● Selected text
===============

To celebrate the wide range of publications produced by members of the Department of Philosophy in the past year (May 2020–May 2021), we highlight on this page the published work of faculty members, students, postdoctoral fellows, and lecturers. Once again, we are extremely proud of the wide range and innovation in the ideas of both junior and senior Philosophy colleagues. Take a look, listen in, and congratulations again to all the authors.
The page is subdivided by books, articles, book chapters, and the latest issue of the department’s undergraduate journal. Items are listed alphabetically by the author’s last name and then alphabetically by title.
Books
Chris Fraser, The Essential Mòzǐ: Ethical, Political, and Dialectical Writings (Oxford: Oxford University Press, 2020).
The Mòzǐ ranks among the founding texts of the Chinese philosophical tradition, presenting China’s earliest ethical, political, and logical theories. In a new translation informed by traditional and recent scholarship and marked by clarity, Chris Fraser emphasizes the philosophical aspects of Mohists’ writing to allow readers to genuinely enter their world of thought. The book includes the essential political and social topics of import to this essential reform movement.
Jonardon Ganeri, Virtual Subjects, Fugitive Selves: Fernando Pessoa and His Philosophy (Oxford: Oxford University Press, 2020).
Virtual Subjects, Fugitive Selves offers a sustained exploration of the philosophy of self articulated by the Portuguese modernist poet Fernando Pessoa. Doing justice to Pessoa’s breathtaking originality, the book reveals the extraordinary power of Pessoa’s theory by employing it to analyze some of the most puzzling problems about the self to have appeared in the global history of philosophy.
Masaharu Mizumoto, Jonardon Ganeri, and Cliff Goddard, eds., Ethno-epistemology: New Directions for Global Epistemology (New York: Routledge, 2020).

===============

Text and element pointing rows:
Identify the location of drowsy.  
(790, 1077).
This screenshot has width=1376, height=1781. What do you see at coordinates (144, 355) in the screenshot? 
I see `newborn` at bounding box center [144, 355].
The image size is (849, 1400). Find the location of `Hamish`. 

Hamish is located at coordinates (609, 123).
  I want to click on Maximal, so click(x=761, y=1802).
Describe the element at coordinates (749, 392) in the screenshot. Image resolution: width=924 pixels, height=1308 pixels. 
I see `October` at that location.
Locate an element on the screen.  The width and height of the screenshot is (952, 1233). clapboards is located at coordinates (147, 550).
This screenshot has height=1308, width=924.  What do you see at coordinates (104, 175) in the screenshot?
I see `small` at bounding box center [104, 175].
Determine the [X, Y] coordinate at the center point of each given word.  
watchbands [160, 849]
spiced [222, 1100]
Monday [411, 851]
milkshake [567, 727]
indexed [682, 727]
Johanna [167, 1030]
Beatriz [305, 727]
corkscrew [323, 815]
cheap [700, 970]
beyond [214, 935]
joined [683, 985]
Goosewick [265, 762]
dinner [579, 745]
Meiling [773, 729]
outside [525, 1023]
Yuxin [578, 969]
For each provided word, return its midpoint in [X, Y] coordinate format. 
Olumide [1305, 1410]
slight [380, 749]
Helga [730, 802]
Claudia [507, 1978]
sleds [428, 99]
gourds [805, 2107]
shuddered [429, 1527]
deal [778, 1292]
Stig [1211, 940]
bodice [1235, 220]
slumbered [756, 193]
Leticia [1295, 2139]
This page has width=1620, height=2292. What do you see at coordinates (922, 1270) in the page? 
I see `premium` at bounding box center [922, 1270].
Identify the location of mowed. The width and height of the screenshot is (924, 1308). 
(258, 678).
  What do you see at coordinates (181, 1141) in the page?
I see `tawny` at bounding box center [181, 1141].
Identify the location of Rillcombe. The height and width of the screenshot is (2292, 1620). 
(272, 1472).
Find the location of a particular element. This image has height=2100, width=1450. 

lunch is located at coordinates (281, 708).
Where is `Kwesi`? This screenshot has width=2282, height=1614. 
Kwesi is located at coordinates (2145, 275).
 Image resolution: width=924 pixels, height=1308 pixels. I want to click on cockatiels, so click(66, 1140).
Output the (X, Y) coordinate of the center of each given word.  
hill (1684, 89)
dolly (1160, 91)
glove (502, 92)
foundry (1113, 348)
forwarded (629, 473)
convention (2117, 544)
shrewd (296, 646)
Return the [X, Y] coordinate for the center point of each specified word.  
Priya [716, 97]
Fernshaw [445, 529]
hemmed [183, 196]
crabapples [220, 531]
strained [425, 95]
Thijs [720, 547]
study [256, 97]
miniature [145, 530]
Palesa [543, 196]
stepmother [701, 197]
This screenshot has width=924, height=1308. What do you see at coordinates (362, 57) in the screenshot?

===============

● Requests
1: For the philosophy publications page, decide whether each statement agrees with it: (a) the page covers work published between May 2020 and May 2021; (b) entries are ordered by publication date; (c) Virtual Subjects, Fugitive Selves was published by Routledge. Answer yes or no for each and quote the words from the page that settle it.
2: Pick up the philosophy publications page after its last line and keep writing it.

● Per-task outputs
1:
(a) Yes: "in the past year (May 2020–May 2021)"
(b) No: "Items are listed alphabetically by the author’s last name and then alphabetically by title."
(c) No: "(Oxford: Oxford University Press, 2020)"

2:
Ethno-epistemology features new perspectives on the implications of cross-linguistic and cultural diversity for the field of epistemology. It brings together philosophers, linguists, and scholars working on knowledge traditions to advance work in epistemology that moves beyond the Anglophone sphere. It proffers an essential resource for philosophers working in epistemology and comparative philosophy, as well as for linguists and cultural anthropologists interested in the cultural-linguistic diversity of knowledge traditions.
Peter Adamson and Jonardon Ganeri, Classical Indian Philosophy (Oxford: Oxford University Press, 2020).
Peter Adamson and Jonardon Ganeri present a lively introduction to the philosophy of classical India. Classical Indian Philosophy explores the earliest extant literature, the Vedas, and the explanatory works that these inspired, known as the Upaniṣads. They also discuss other famous texts of classical Vedic culture, the explosion of philosophical speculation devoted to foundational texts called sutras, while charting further developments within Buddhism. The authors further focus on the much-debated question of whether Indian philosophy may have influenced ancient Greek philosophy and had an impact on later Western thought.
Lloyd P. Gerson, The Plotinus Reader (Cambridge: Hackett, 2020).
The Plotinus Reader contains a wide range of translations from the fifty-four treatises that make up Plotinus’ Enneads, a key work in the history of philosophy. These translations attempt to provide an accessible yet accurate depiction of Plotinus’ often difficult language, based on the definitive critical edition of the Greek and decades of further textual scrutiny by many academics. There are several references to Plotinus’ sources, as well as numerous cross-references accompanied by a glossary of technical words.
Joseph Heath, The Machinery of Government: Public Administration and the Liberal State (Oxford: Oxford University Press, 2020).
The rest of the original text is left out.